▶ Action item:
Without any pictures, output the records exactly as they are.

Recorded data:
※
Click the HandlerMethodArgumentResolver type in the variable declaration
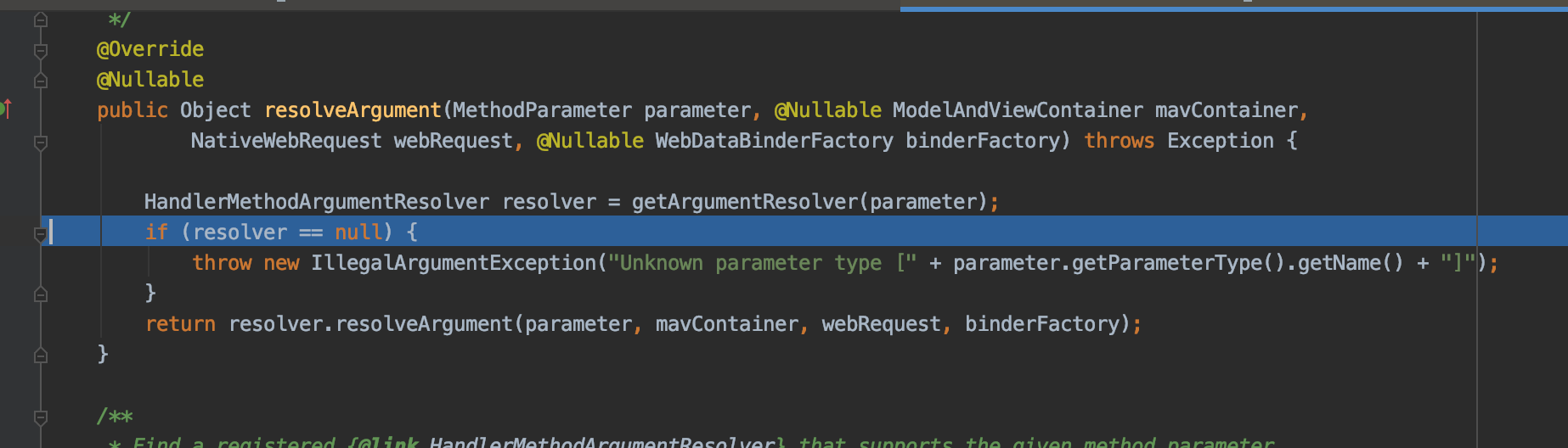Viewport: 1568px width, 448px height. coord(316,202)
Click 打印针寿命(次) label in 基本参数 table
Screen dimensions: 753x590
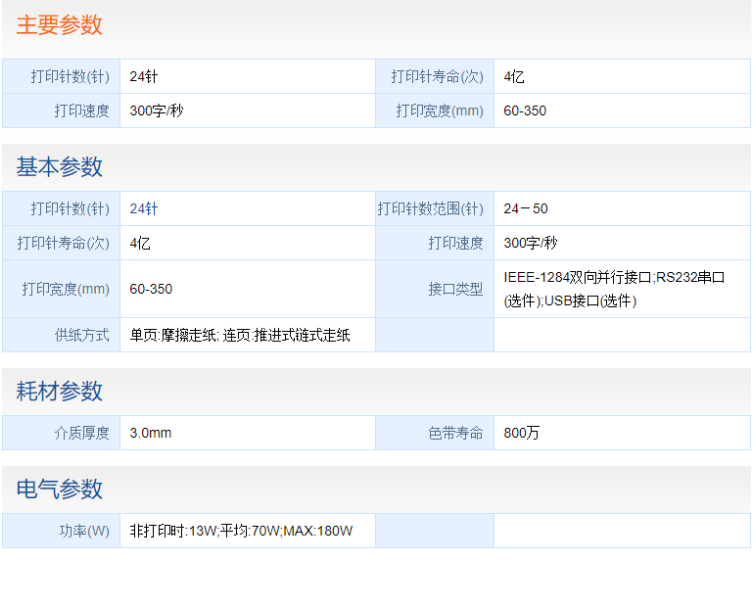[x=63, y=243]
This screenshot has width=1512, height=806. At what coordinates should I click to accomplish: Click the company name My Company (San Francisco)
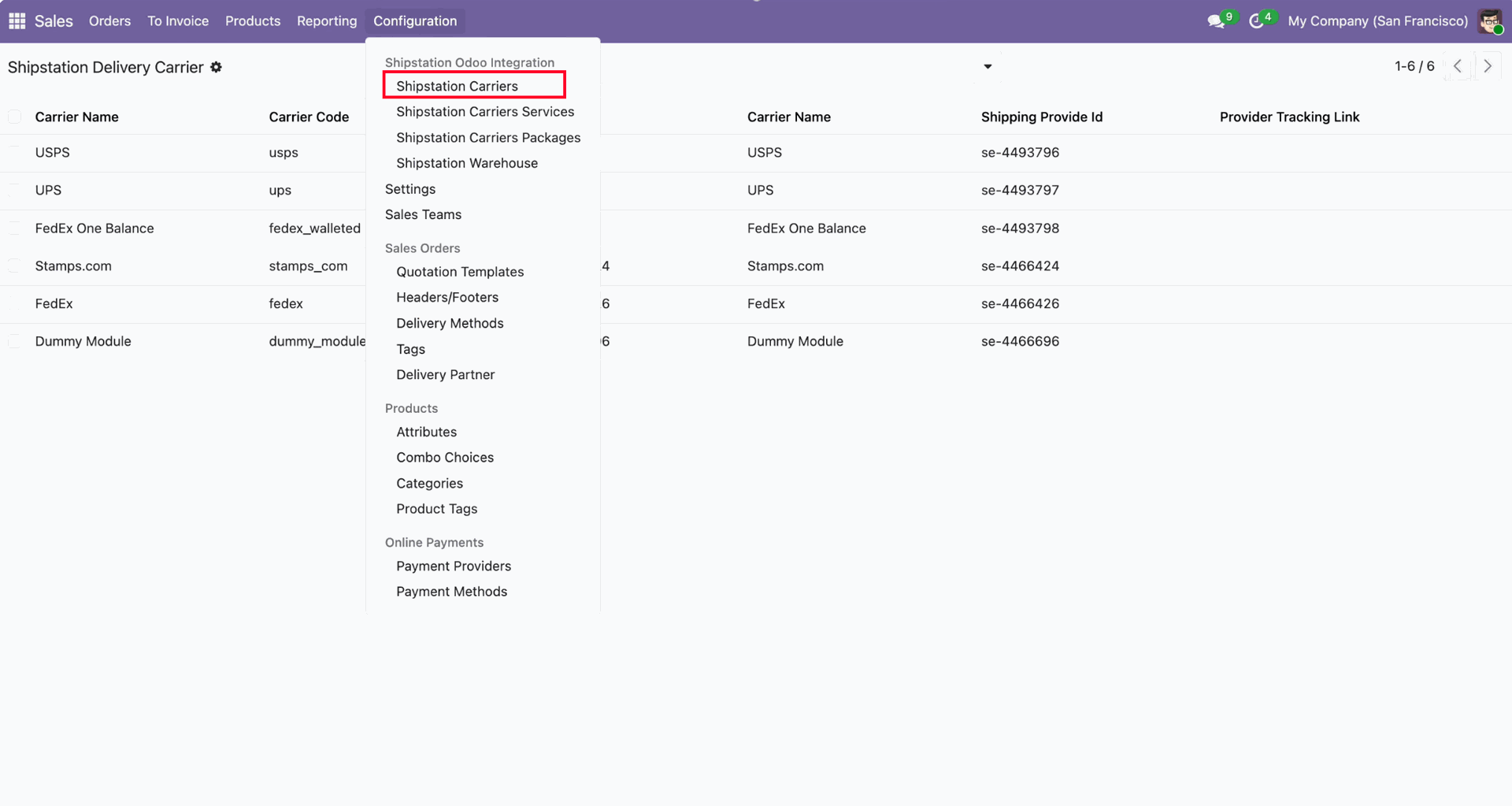click(x=1377, y=21)
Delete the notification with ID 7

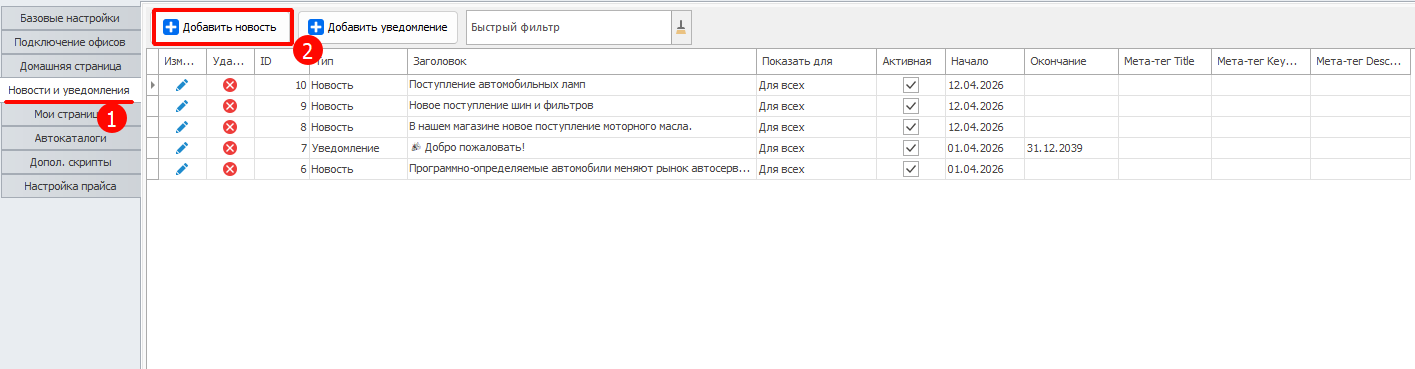coord(230,148)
※
▶ Exercise solution:
Click the HandlerMethodArgumentResolver type in the variable declaration
Viewport: 1568px width, 448px height. coord(316,202)
Click 打印针寿命(次) label in 基本参数 table
Screen dimensions: 753x590
[x=63, y=243]
This screenshot has width=1512, height=806. At what coordinates should I click to accomplish: Click the company name My Company (San Francisco)
click(x=1377, y=21)
Delete the notification with ID 7

coord(230,148)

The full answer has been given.